───── 文書抜粋 ─────
「くび」はどこ?―ネックレスは、首飾りではなく頸飾り。
当院には「くび」の痛みや辛さで来院される方も多いです。来院主訴数で言えば1位か2位かという所でしょうか
ところで「くび」とはどこを指す言葉かご存知ですか?
私たちは、「くび」と一概に言っても、その症状によってその「くび」の位置の捉え方が変わってきます。
「くびが辛くて」という頸は頭と胴体をつなぐ細い部分のどこかがツライということですよね。
頸の痛みの原因を探す一つの手がかりは、筋肉そのもの、もしくは筋肉のつながりです。
ちなみに、頸の筋肉を後ろから見たとき、背中のどの辺りまで延びているか想像できますか?
それは、少なくとも「肩甲骨の下辺りまで」は延びています。
結構、長いですよね。
例えば、首が回らなくてといういわゆる寝違いの症状。
鍼の施術ポイントの一つか背中、とくに肩甲骨の下の辺りにあります。
それは、頸の筋肉が背中、肩甲骨の下あたりまで延びている筋肉を刺激したいからです。
他にも、アナトミートレインと言って、筋肉を包む筋膜の繋がりで見れば、首の筋肉は足の裏までつながります。ということは「頸の筋肉は足の裏まで」ということも言えます。
一言で頸と言っても、その範囲は全身に及びます。
いざ治療や施術となると、そのツライ部分ばかりを見ていては、本当の原因を見逃してしまうものです。
───── データ項目 ─────
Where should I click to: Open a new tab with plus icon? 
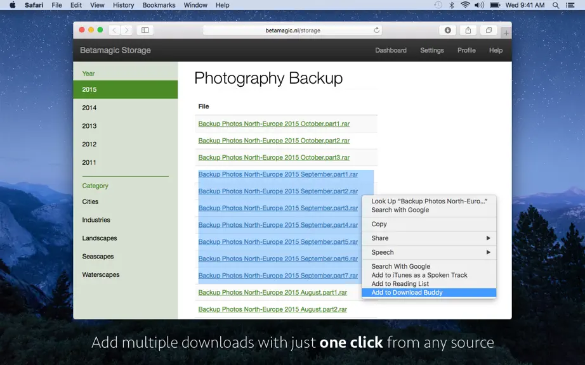[506, 33]
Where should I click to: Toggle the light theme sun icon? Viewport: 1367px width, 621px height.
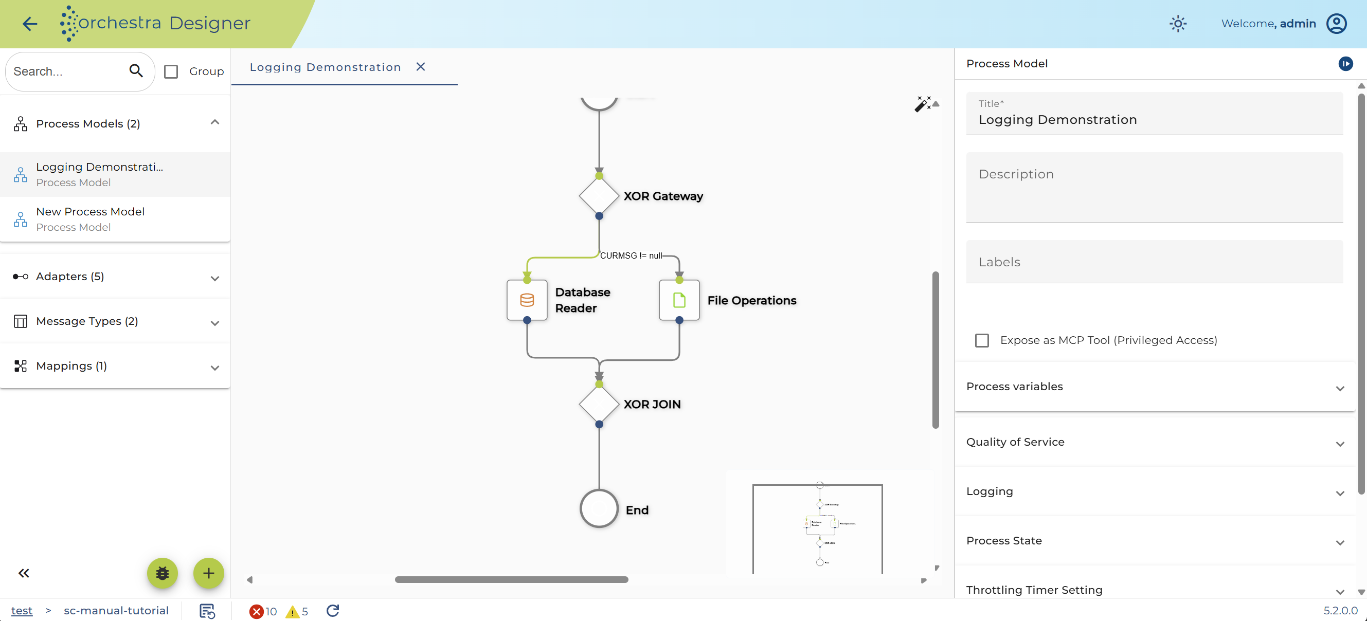click(x=1178, y=23)
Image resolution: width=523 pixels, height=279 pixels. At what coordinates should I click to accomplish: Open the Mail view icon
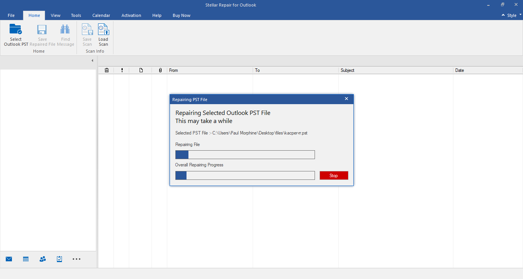point(9,259)
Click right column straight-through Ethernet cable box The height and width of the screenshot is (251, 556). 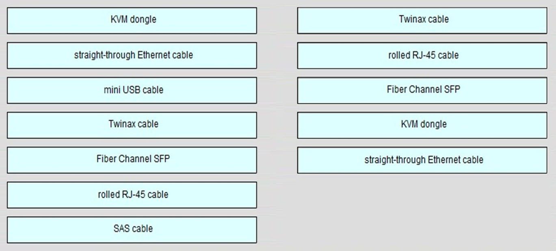422,160
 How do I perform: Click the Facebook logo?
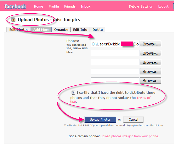(15, 6)
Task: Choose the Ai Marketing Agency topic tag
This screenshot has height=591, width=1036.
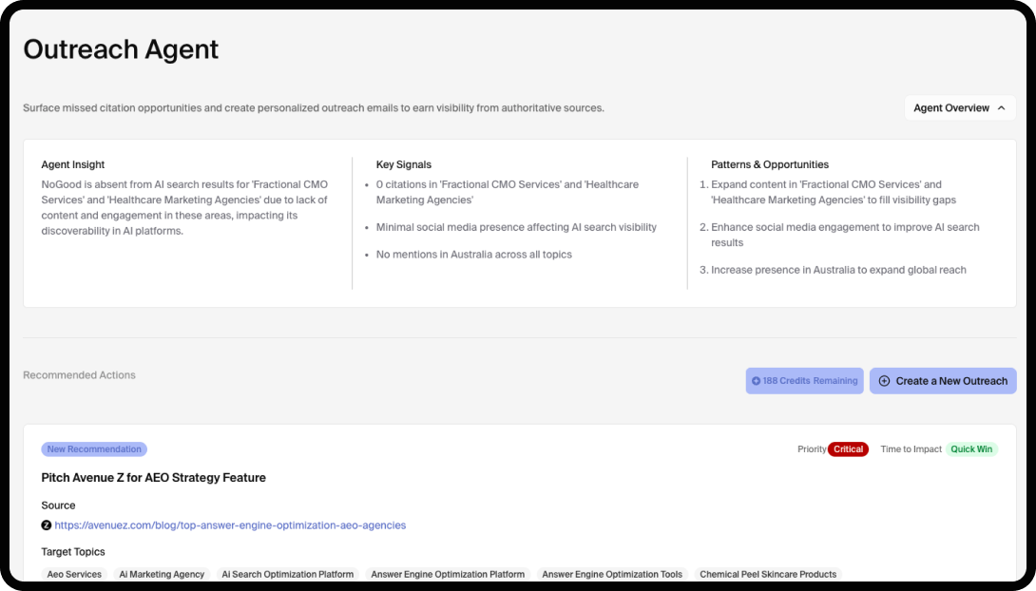Action: 162,574
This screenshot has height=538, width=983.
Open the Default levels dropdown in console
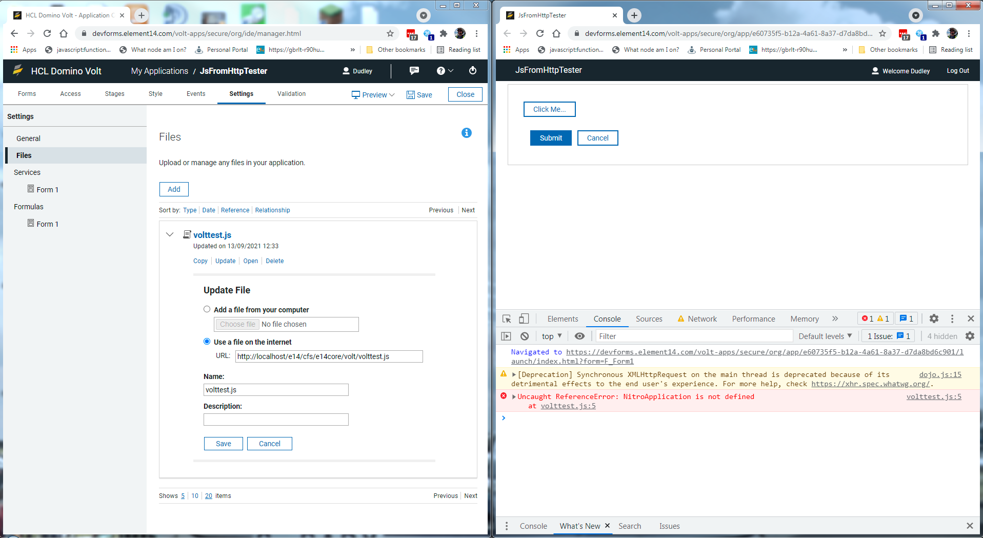825,336
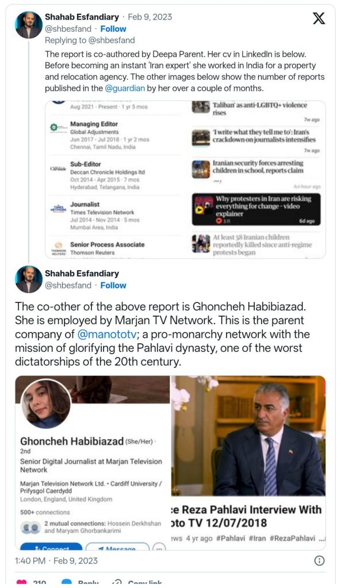Click the copy link icon
The image size is (345, 588).
click(117, 583)
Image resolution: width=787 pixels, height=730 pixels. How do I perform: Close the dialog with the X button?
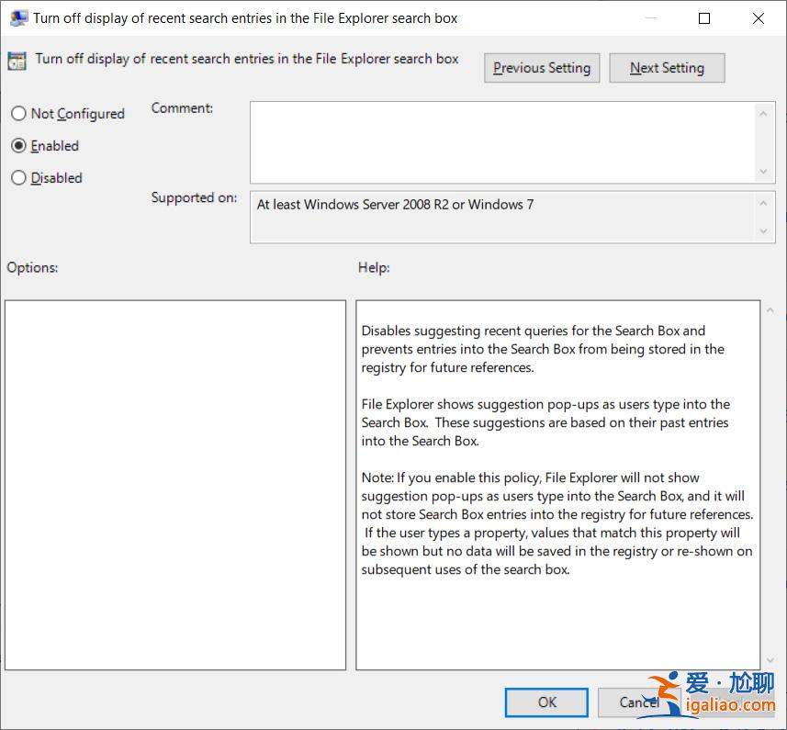(759, 18)
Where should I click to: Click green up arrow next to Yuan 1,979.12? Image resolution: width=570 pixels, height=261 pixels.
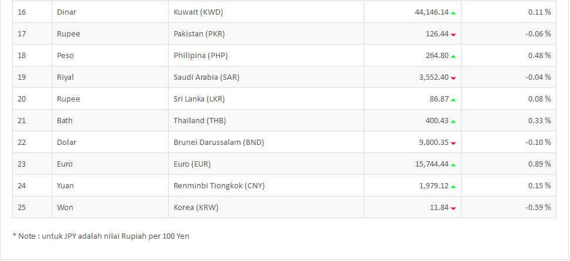[453, 187]
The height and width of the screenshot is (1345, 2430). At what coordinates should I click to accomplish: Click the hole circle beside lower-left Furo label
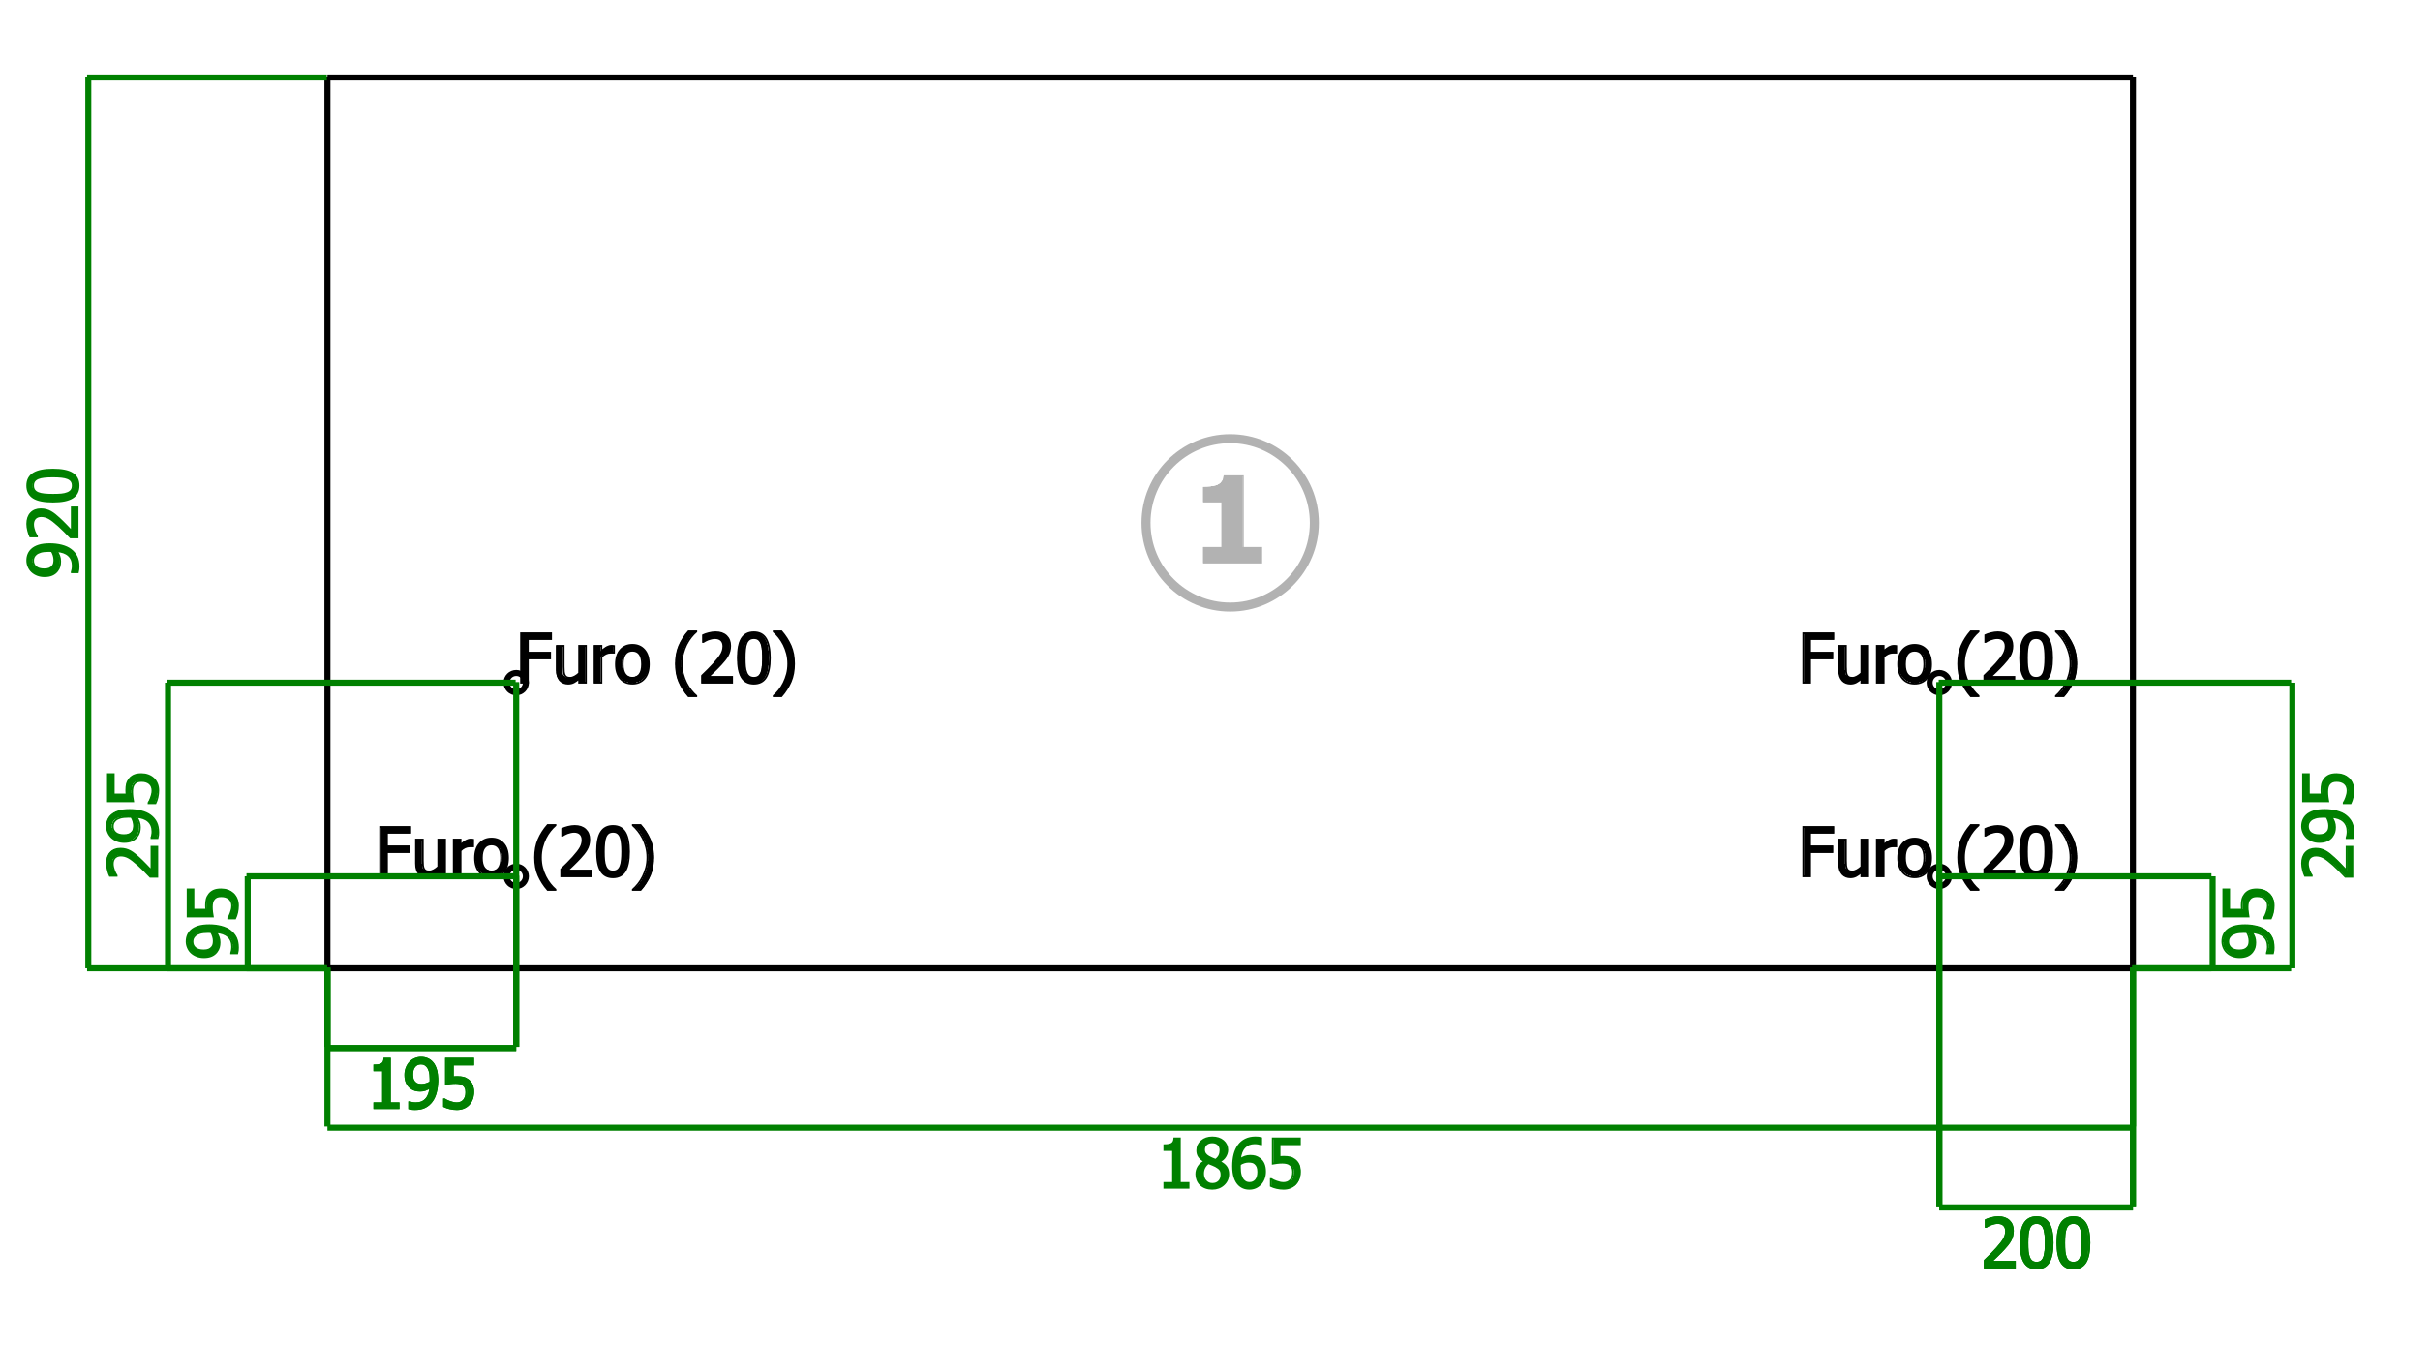click(516, 876)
─────
#### 課題 A
「くび」についての文章に出てくる体の部位名を、出てくる順にすべて挙げてください。筋肉や筋膜のような組織と「全身」は除きます。
#### 課題 B
「くび」についての文章によると、来院主訴数で「くび」の痛みや辛さは何位くらいに入りますか。
#### 課題 C
「くび」についての文章を、最後の文の次から書き継いでください。

#### 出力 A
くび（頸・首）、頭、胴体、背中、肩甲骨、足の裏

#### 出力 B
1位か2位くらいです。

#### 出力 C
ツライや痛いにも原因があります。
その原因となっているのは何か、何処かを探ります。
頼りになる一つに、筋肉の位置やその流れがあります。
ちなみに、一般的には「首」と書く漢字も私たちは「頸」と書きます。
同じような意味合いでも、漢字の意味としては厳密には違うようです。
首も頸も共通の意味としては、頭と銅をつなぐ細くなっている部分のこと。
厳密には、「首」とは頭と銅をつなぐ部分を含めそこから上の部分。
つまり、いわゆる「くび」だけではなくて頭も含める意味だそうで。
では、「頸」はと言うと、頭と胴とつなぐ細くなっている部分だけを指すようです。
普段使う「くび」は、本来「頸」の字なのですね。
そうすると、ネックレスは首飾りではなく、頸飾りと書くのが相応しいことになりますね。
まぁ、普段の生活では全く必要のない雑学でした。